▶ **Page**

As the playwright Ionesco pointed out in "The Chairs", the greatest
insights into life are tragically meaningless unless they are communicated
in an intelligible and timely way to the outside world as being significant.
Examples;
Morse was not the first person to notice that a piece of metal pulled
to an electromagnet would make a clicking noise each time the magnet was
energized. But he was the first to realize that this property could be
useful for signaling and to make a useful arrangement of parts for this
purpose.
Joseph Priestly was not the first person to discover oxygen. He was,
however, the first to realize he was onto something new and accurately
document it.
Shockley, as project director, was credited with co-invention of the
transistor, even though he was on vacation at the time of the successful
development by his team members, Brattain and Bardeen.

▶ **Short exercise**
List every person named in the passage about discovery and credit.

▶ **Dataset**

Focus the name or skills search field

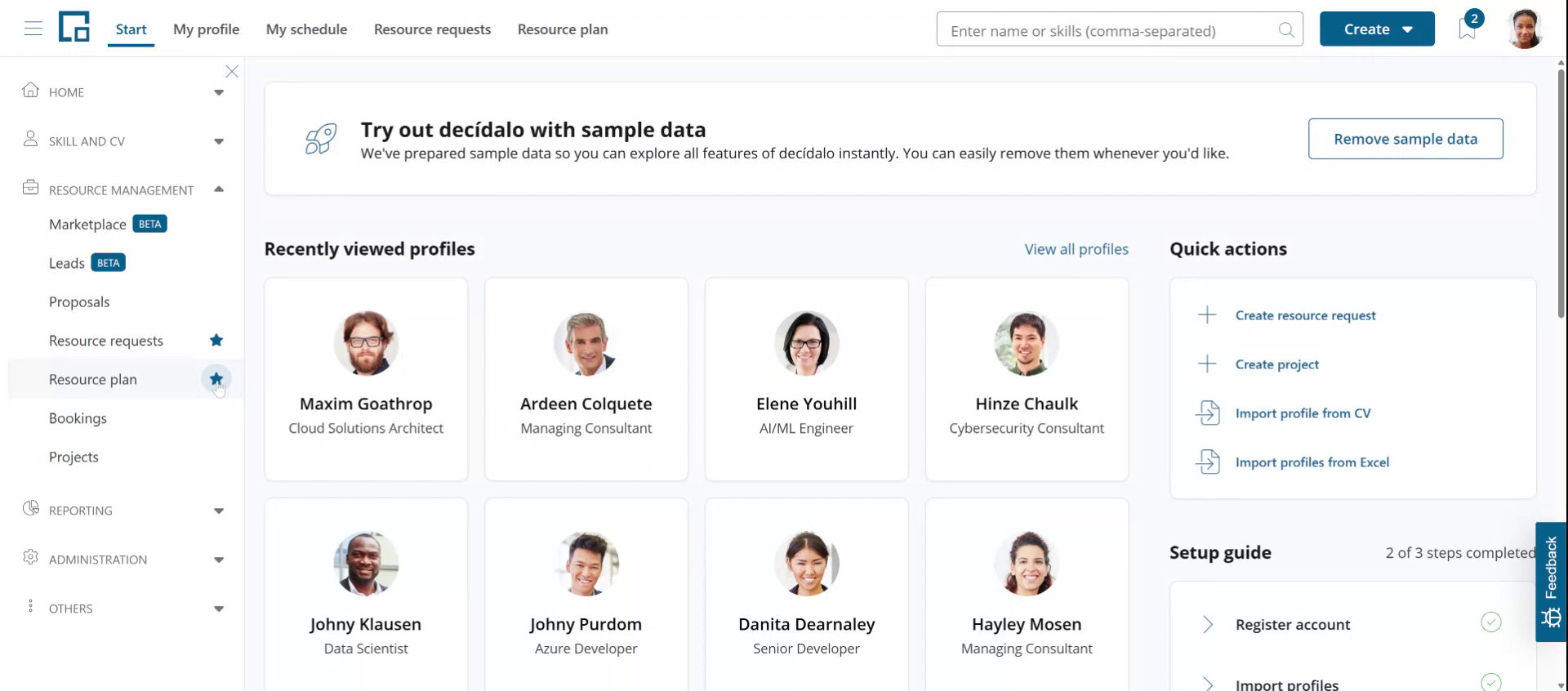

...

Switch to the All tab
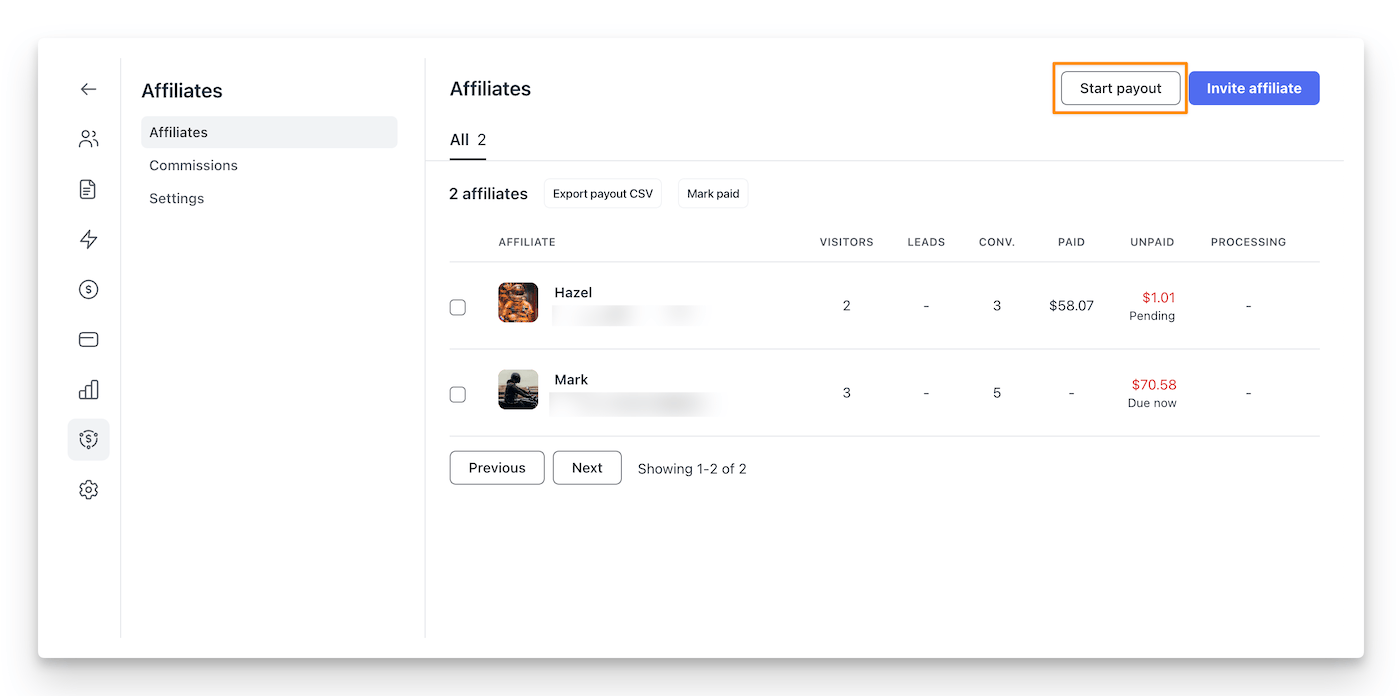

▶ **Worked answer**
Ionesco, Morse, Joseph Priestly, Shockley, Brattain, Bardeen